About this task :: Every line below that holds the string "TEACHING" should be copied.

[Exercise data Boundary: Start]

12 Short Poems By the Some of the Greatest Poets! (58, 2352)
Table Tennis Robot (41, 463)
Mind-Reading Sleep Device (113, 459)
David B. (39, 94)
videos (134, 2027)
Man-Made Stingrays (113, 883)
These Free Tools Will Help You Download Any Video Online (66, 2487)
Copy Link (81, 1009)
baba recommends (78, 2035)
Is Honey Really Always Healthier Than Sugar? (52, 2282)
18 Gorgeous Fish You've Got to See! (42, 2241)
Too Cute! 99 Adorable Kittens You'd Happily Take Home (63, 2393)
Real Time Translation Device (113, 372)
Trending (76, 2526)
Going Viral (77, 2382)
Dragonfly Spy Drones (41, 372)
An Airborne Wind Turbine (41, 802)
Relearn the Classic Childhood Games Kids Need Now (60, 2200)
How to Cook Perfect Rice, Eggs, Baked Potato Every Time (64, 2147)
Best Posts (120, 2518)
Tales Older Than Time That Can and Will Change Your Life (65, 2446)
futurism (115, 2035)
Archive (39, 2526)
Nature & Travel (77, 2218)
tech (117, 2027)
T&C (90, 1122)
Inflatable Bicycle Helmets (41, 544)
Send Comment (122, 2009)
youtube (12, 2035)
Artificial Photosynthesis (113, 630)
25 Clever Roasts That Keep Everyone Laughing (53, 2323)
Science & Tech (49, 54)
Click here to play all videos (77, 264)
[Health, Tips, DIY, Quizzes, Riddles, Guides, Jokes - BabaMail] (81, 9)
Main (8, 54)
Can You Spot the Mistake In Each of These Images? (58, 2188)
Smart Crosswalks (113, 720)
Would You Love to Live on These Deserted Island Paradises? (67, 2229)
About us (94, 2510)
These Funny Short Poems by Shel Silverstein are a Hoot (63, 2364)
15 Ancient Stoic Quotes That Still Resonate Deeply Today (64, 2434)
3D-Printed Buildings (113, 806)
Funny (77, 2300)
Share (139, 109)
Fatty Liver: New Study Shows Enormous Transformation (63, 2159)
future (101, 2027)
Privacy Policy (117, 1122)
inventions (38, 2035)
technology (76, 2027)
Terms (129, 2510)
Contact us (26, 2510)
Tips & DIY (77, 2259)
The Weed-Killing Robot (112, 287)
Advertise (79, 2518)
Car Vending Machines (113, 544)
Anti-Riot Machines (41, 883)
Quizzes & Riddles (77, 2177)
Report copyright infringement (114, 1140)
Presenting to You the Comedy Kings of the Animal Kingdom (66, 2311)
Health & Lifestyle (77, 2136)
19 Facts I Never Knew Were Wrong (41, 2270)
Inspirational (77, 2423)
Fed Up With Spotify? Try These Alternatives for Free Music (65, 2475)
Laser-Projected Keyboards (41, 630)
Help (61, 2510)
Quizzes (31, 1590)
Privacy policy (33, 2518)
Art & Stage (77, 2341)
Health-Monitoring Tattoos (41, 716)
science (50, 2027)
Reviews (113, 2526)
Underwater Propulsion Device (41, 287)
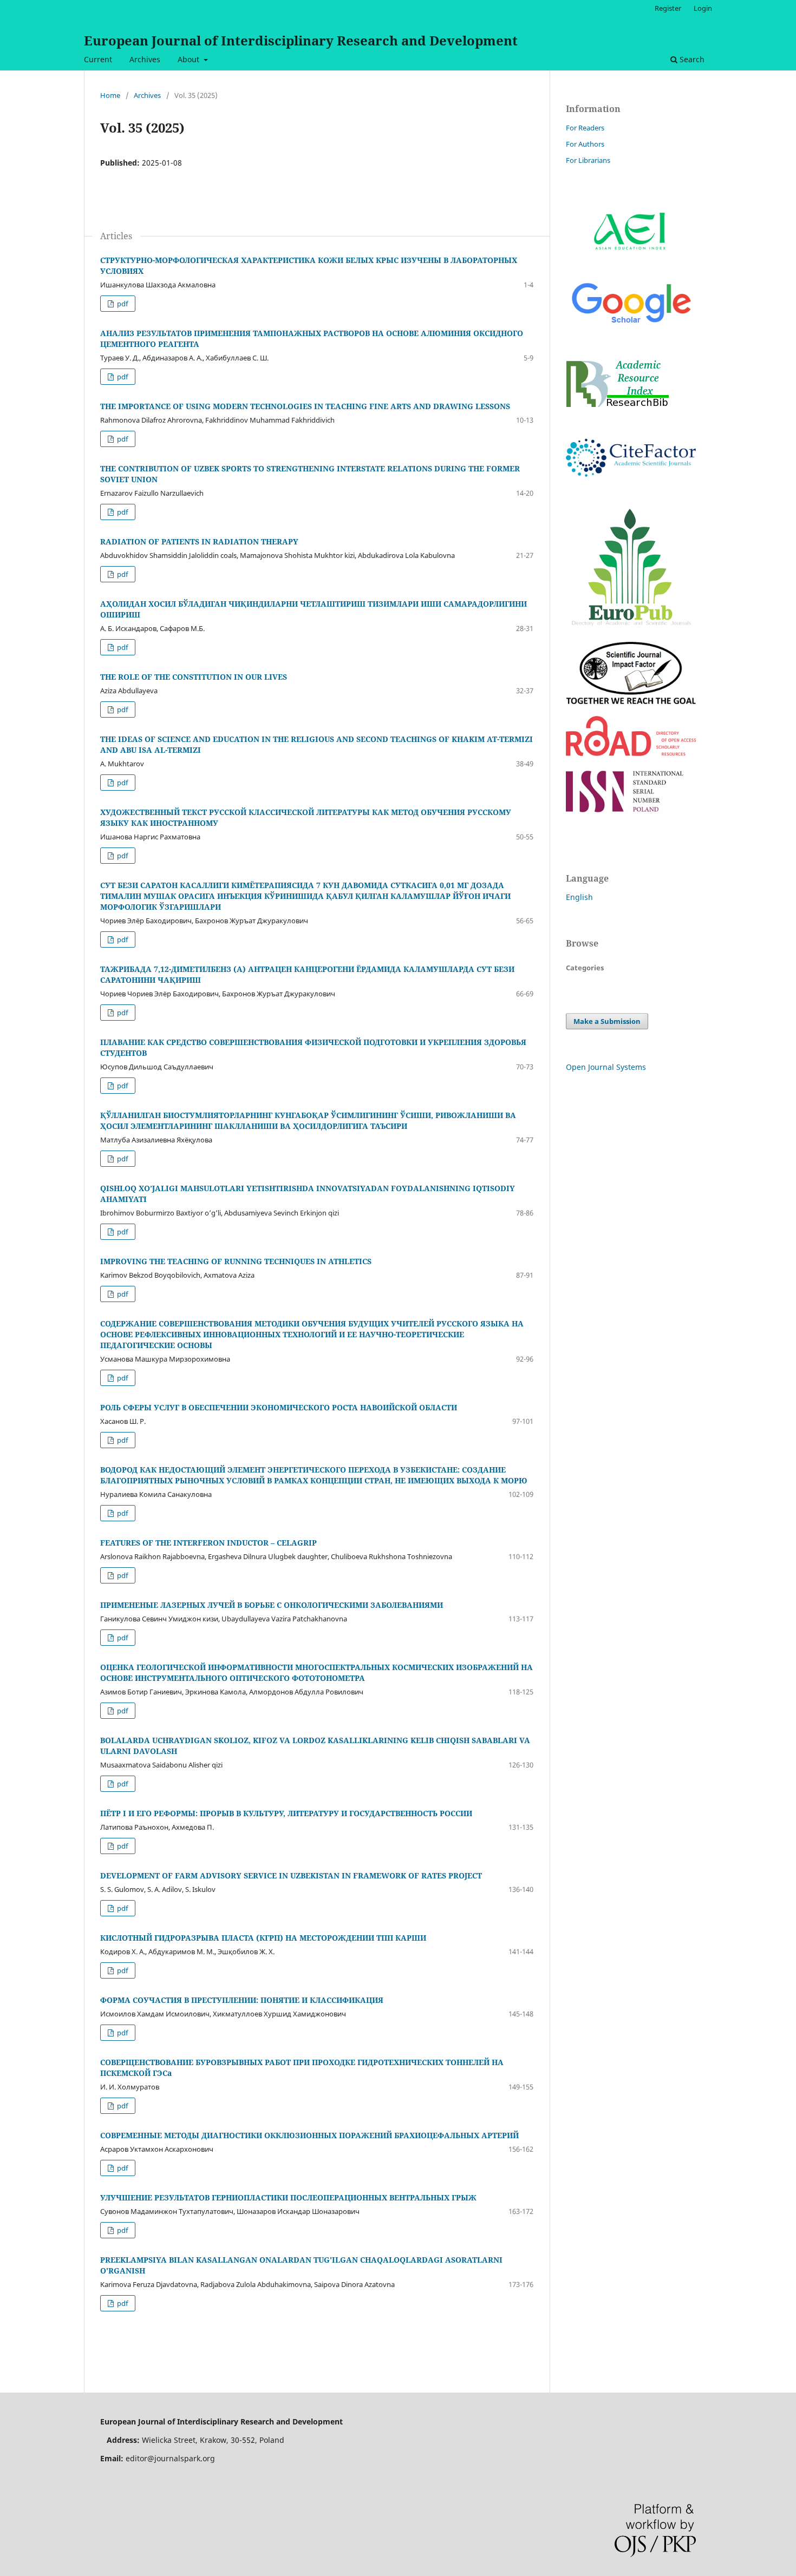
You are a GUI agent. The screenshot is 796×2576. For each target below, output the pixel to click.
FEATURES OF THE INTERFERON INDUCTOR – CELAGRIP (208, 1542)
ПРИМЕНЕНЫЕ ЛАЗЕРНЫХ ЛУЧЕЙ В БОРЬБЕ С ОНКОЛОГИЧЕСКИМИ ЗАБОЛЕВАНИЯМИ (271, 1605)
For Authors (585, 144)
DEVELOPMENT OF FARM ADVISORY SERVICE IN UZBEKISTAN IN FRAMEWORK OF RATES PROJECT (291, 1875)
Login (703, 8)
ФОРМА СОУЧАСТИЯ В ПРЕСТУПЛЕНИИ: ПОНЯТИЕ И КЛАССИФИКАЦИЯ (241, 2000)
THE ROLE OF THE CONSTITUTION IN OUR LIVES (193, 677)
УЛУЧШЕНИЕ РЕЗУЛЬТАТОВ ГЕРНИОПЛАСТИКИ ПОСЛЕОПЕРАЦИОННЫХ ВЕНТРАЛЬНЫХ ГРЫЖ (288, 2197)
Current (98, 59)
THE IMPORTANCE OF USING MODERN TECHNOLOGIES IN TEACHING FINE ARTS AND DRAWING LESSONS (305, 406)
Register (668, 8)
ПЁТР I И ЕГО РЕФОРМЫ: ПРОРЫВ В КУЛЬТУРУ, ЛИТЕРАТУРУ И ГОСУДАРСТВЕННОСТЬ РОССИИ (286, 1813)
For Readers (585, 128)
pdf (121, 303)
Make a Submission (607, 1021)
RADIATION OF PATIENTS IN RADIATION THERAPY (199, 541)
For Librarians (588, 160)
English (579, 897)
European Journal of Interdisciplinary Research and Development (301, 40)
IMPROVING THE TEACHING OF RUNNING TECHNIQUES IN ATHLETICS (235, 1261)
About (189, 59)
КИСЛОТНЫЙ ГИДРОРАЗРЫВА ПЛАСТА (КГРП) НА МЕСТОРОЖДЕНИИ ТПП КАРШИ (263, 1938)
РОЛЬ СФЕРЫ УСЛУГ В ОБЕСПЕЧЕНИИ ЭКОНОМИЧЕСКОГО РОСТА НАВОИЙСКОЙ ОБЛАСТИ (278, 1407)
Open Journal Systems (606, 1067)
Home (110, 95)
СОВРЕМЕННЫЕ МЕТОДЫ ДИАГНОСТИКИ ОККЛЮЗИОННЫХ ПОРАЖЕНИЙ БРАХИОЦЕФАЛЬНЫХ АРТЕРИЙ (309, 2135)
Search (690, 59)
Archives (144, 59)
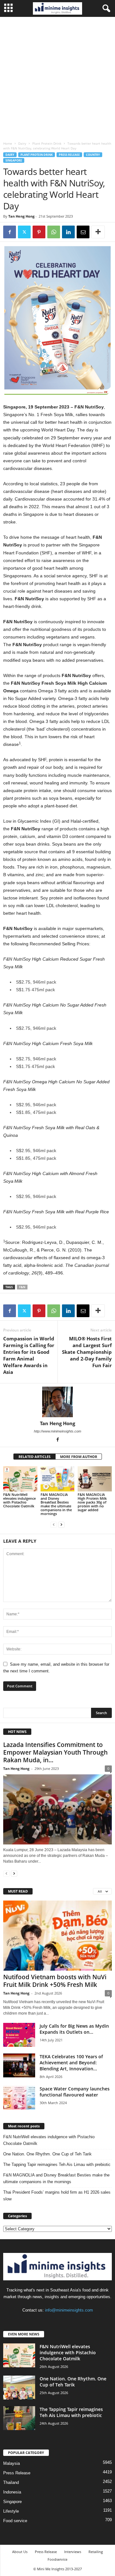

[Exercise data Boundary: End]

Completed exercise ::
THE IMPORTANCE OF USING MODERN TECHNOLOGIES IN TEACHING FINE ARTS AND DRAWING LESSONS (305, 406)
IMPROVING THE TEACHING OF RUNNING TECHNIQUES IN ATHLETICS (235, 1261)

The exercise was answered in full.